Z pewnością Wojciech Szczęsny nie pomógł turyńskiej drużynie w sobotnim starciu. Reprezentant Polski popełnił fatalny błąd na samym początku spotkania z Sassuolo i nie był też bez winy przy dwóch bramkach rywali w drugiej odsłonie. Po kuriozalnym golu samobójczym Federico Gattiego faworyci przegrali 2:4.
Kadrowicz musi zmierzyć się z ogromną krytyką po porażce z niżej notowanym przeciwnikiem. Nie da się ukryć, że był to jeden z najgorszych występów w wykonaniu doświadczonego bramkarza w ostatnim czasie.
Podopieczni Massimiliano Allegrego nie kryli rozczarowania po meczu z Sassuolo. Danilo w wywiadzie na antenie "DAZN" skomentował postawę Szczęsnego.

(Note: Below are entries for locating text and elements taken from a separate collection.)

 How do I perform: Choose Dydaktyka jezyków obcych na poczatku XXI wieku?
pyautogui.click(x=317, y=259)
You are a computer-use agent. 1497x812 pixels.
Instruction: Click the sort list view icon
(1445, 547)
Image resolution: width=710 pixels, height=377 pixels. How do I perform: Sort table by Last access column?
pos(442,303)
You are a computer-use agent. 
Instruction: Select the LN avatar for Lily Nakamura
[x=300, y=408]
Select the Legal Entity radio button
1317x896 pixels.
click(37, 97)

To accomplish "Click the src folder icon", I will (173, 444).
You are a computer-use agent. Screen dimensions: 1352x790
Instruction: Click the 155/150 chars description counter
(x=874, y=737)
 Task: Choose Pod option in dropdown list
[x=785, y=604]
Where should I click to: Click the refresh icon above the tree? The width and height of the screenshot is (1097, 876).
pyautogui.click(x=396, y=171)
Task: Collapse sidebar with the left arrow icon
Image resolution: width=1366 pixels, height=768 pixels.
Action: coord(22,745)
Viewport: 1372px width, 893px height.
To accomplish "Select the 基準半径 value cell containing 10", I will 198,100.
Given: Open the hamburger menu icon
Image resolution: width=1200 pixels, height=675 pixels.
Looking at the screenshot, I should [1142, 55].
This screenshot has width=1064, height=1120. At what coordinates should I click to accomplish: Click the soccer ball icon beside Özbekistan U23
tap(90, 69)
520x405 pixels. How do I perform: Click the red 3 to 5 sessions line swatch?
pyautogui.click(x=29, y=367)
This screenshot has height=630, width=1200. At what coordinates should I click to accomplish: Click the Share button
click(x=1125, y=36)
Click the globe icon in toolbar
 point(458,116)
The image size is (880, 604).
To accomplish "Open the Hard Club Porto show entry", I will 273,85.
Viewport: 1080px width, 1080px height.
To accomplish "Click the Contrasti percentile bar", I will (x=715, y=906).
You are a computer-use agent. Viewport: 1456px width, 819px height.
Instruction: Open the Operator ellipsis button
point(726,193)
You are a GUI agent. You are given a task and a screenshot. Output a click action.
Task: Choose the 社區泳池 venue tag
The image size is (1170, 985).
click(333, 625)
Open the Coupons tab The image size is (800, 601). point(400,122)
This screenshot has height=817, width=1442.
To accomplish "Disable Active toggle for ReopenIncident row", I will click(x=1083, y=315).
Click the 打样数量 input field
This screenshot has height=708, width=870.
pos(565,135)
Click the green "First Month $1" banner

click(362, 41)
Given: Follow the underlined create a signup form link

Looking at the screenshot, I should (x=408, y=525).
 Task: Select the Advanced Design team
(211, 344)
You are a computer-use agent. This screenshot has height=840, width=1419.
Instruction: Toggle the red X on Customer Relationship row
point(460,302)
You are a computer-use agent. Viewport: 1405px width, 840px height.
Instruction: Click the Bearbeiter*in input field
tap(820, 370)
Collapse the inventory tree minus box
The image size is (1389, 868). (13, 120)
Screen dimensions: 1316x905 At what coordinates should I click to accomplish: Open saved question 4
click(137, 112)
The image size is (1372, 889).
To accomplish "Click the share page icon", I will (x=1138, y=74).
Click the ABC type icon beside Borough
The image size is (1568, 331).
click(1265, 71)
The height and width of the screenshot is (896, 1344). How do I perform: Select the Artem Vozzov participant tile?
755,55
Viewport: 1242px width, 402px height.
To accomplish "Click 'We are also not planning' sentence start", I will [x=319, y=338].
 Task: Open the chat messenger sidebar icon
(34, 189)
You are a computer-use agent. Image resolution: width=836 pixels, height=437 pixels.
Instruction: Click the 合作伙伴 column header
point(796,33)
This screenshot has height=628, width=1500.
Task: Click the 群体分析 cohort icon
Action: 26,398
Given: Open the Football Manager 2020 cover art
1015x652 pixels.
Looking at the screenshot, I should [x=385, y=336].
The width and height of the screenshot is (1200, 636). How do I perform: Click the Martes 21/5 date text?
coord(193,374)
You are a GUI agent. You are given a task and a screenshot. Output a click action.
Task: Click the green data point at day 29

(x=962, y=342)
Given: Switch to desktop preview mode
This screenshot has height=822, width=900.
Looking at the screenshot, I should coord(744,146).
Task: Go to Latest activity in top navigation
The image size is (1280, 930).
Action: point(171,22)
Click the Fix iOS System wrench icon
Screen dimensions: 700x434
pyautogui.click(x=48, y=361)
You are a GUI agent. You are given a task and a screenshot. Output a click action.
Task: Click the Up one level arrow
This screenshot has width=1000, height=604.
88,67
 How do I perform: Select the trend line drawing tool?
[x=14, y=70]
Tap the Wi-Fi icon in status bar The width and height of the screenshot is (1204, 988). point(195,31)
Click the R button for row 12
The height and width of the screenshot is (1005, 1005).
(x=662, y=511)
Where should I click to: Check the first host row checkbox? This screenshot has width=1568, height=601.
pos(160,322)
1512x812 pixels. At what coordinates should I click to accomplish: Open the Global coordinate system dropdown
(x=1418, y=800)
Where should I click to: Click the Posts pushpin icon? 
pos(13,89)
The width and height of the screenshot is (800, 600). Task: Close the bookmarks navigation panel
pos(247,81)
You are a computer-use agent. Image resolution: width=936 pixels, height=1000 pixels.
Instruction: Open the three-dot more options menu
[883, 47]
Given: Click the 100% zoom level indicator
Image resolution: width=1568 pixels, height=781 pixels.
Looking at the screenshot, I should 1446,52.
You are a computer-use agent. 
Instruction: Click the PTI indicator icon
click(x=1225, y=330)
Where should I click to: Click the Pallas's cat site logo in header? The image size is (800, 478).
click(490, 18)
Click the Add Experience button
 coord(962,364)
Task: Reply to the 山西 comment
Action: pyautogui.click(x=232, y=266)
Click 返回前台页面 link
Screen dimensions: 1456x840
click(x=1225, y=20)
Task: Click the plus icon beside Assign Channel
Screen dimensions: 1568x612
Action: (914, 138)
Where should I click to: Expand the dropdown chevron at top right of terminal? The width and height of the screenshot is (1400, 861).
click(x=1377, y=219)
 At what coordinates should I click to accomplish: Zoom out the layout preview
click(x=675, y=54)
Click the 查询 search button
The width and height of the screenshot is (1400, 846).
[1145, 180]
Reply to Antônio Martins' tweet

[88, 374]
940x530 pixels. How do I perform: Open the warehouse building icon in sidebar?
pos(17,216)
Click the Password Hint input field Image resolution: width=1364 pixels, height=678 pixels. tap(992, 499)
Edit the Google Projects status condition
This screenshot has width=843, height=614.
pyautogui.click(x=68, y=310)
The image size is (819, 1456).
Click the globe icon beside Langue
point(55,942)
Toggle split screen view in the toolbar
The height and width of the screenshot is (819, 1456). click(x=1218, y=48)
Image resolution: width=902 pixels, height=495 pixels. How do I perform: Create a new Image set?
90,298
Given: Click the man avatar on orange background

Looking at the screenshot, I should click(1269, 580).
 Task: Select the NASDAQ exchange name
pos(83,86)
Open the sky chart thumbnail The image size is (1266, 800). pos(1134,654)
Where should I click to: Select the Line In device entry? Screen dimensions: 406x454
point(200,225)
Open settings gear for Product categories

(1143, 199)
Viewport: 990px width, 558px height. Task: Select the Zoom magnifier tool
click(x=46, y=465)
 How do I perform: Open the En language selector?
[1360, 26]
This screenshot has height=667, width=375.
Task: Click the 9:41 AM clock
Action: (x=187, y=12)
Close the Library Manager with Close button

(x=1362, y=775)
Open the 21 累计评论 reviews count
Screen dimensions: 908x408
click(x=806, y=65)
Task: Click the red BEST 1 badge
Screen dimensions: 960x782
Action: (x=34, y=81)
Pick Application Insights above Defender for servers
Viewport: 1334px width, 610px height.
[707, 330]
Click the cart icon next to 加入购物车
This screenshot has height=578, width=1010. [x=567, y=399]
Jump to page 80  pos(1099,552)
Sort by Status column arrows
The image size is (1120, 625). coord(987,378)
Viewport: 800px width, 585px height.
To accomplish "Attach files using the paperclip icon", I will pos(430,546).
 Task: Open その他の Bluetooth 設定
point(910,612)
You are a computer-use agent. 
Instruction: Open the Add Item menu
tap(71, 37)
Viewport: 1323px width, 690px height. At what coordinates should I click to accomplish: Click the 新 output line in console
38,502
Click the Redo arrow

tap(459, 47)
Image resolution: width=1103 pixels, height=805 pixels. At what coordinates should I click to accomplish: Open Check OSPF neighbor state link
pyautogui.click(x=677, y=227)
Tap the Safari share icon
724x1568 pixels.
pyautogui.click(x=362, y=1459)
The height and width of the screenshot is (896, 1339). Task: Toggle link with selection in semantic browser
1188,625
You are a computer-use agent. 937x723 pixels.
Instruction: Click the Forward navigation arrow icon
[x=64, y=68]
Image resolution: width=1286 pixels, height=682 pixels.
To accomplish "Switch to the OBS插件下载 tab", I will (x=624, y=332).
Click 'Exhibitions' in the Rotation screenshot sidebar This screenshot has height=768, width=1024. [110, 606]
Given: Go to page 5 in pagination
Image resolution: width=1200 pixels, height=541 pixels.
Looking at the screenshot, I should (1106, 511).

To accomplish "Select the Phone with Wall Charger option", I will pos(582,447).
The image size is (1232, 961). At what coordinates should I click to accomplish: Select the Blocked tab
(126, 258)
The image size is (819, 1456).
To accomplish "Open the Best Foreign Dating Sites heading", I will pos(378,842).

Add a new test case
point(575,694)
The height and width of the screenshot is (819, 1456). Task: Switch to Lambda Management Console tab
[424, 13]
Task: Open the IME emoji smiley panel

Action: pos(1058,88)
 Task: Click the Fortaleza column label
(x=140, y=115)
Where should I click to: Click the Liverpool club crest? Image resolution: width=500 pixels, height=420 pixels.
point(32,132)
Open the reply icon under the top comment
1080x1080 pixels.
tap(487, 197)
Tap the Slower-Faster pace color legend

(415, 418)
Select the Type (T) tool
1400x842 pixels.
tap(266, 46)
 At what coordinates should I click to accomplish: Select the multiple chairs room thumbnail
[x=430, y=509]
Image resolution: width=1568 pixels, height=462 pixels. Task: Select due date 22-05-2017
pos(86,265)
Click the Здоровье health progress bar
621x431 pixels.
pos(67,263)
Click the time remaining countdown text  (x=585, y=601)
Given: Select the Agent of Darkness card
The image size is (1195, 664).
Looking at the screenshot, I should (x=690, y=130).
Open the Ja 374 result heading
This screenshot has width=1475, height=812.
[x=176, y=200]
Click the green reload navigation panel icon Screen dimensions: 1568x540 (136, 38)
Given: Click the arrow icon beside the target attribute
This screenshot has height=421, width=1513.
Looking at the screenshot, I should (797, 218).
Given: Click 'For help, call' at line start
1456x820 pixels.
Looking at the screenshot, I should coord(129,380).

- Każdy może się pomylić. Teraz zrobił to Szczęsny, ale przy bramce na 2:3 to ja złamałem linię, sprawiając, że piłkarz rywali nie był na pozycji spalonej. W takich dniach musimy być jeszcze bardziej zjednoczeni, bo tylko w ten sposób możemy się rozwijać - tłumaczył Brazylijczyk w rozmowie z dziennikarzem.
Juventus FC może skupić się wyłącznie na rozgrywkach Serie A. We wtorek (26 września) Szczęsny i spółka podejmą US Lecce.
ZOBACZ WIDEO: To nie jest tylko problem trenera
Czytaj więcej:
"Nie wierzę!". Szczęsny stał jak zamurowany [WIDEO]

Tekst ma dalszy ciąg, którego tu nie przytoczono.